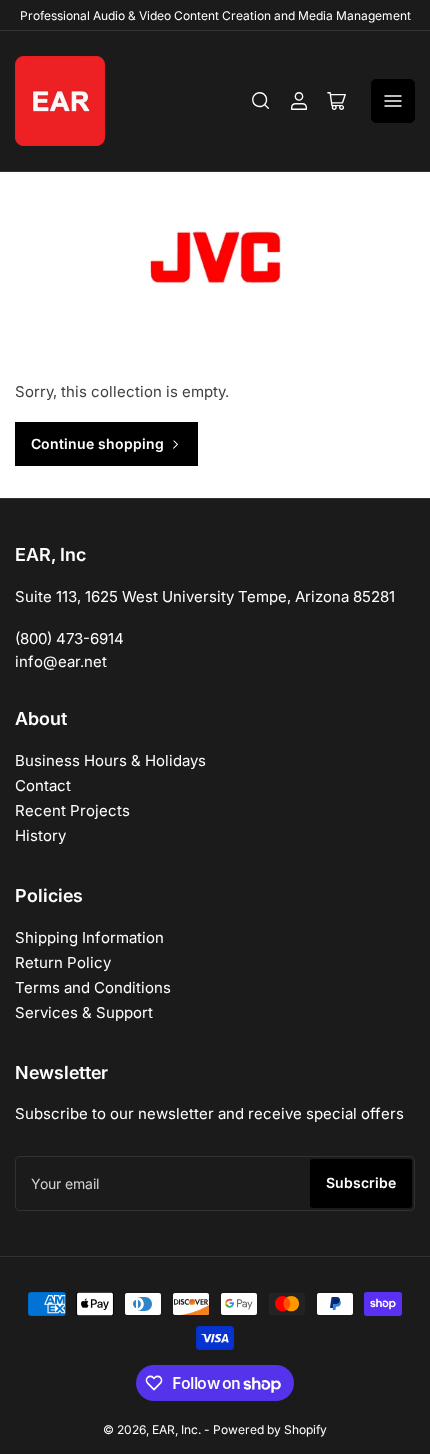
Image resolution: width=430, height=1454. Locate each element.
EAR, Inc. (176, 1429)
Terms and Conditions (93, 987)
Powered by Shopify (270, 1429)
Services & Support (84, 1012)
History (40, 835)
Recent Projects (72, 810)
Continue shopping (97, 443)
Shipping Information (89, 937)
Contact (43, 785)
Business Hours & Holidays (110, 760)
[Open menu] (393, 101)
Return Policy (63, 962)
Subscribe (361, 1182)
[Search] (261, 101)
------------------------------------------------------------
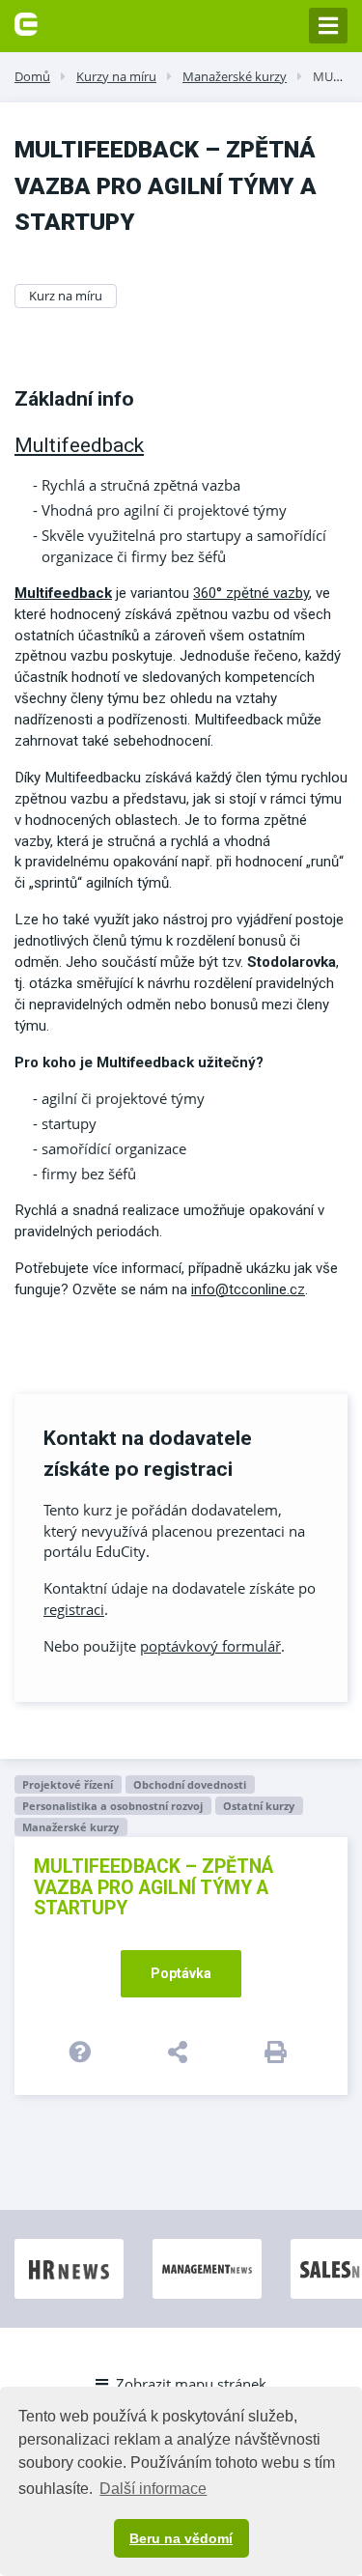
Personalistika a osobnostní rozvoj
------------------------------------------------------------
Exercise objective: Lines wanted from the listing above: the line with "Image resolution: width=430, height=1454." up to and including the line with "[Search] (261, 101)". Please write them out exactly, adding nothing else.

Response to this task:
Image resolution: width=430, height=1454. Locate each element.
EAR, Inc. (176, 1429)
Terms and Conditions (93, 987)
Powered by Shopify (270, 1429)
Services & Support (84, 1012)
History (40, 835)
Recent Projects (72, 810)
Continue shopping (97, 443)
Shipping Information (89, 937)
Contact (43, 785)
Business Hours & Holidays (110, 760)
[Open menu] (393, 101)
Return Policy (63, 962)
Subscribe (361, 1182)
[Search] (261, 101)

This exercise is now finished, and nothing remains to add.